Exactly repeat the full listing that follows.

EXERCISE INPUT: Begin

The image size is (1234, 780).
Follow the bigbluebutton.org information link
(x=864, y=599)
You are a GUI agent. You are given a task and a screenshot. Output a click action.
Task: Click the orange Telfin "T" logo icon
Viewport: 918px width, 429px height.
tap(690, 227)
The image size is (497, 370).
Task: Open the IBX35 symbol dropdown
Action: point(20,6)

EXERCISE INPUT: End

■ ANSWER TO THIS EXERCISE:
The image size is (1234, 780).
Follow the bigbluebutton.org information link
(x=864, y=599)
You are a GUI agent. You are given a task and a screenshot. Output a click action.
Task: Click the orange Telfin "T" logo icon
Viewport: 918px width, 429px height.
tap(690, 227)
The image size is (497, 370).
Task: Open the IBX35 symbol dropdown
Action: point(20,6)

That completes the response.